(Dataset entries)

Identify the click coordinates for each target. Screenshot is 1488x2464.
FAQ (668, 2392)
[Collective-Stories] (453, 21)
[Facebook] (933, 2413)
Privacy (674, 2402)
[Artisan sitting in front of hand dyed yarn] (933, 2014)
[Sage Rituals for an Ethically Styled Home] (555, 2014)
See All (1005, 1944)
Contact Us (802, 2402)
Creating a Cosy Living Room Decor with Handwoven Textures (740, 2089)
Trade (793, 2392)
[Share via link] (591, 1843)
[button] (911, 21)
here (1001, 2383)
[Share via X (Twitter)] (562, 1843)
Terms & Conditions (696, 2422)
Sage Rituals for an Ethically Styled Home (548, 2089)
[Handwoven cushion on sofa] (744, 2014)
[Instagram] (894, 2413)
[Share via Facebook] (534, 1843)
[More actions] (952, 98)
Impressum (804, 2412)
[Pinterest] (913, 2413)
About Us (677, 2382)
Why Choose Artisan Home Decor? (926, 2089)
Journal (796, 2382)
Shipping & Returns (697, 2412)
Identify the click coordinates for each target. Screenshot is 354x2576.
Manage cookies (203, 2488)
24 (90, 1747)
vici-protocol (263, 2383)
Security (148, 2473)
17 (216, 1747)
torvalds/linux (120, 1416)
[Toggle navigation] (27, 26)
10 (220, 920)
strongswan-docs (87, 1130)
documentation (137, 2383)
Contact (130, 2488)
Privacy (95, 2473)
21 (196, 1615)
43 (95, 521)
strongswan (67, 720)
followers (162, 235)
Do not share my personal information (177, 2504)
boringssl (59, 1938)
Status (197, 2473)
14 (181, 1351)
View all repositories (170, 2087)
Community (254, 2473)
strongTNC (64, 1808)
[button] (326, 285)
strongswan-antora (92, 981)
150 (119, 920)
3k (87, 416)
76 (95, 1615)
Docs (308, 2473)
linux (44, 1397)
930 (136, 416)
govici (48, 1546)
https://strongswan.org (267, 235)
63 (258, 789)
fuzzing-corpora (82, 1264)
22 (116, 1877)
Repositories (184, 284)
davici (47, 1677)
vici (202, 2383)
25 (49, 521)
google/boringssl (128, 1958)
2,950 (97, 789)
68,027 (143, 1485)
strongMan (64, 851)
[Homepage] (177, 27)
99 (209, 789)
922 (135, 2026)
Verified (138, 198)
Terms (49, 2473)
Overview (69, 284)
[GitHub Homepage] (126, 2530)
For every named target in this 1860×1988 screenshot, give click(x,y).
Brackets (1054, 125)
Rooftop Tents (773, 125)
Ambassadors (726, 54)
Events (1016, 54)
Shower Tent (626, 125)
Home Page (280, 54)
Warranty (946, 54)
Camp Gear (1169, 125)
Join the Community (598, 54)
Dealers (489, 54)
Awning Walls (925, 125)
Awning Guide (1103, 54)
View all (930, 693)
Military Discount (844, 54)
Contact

**What needs to be done**
Of all the entries above, output exactly the lines between the one holding "[More actions] (952, 98)" and the one holding "torvalds/linux (120, 1416)", inclusive.

**Solution to this exercise**
[More actions] (952, 98)
Impressum (804, 2412)
[Pinterest] (913, 2413)
About Us (677, 2382)
Why Choose Artisan Home Decor? (926, 2089)
Journal (796, 2382)
Shipping & Returns (697, 2412)
Identify the click coordinates for each target. Screenshot is 354x2576.
Manage cookies (203, 2488)
24 (90, 1747)
vici-protocol (263, 2383)
Security (148, 2473)
17 (216, 1747)
torvalds/linux (120, 1416)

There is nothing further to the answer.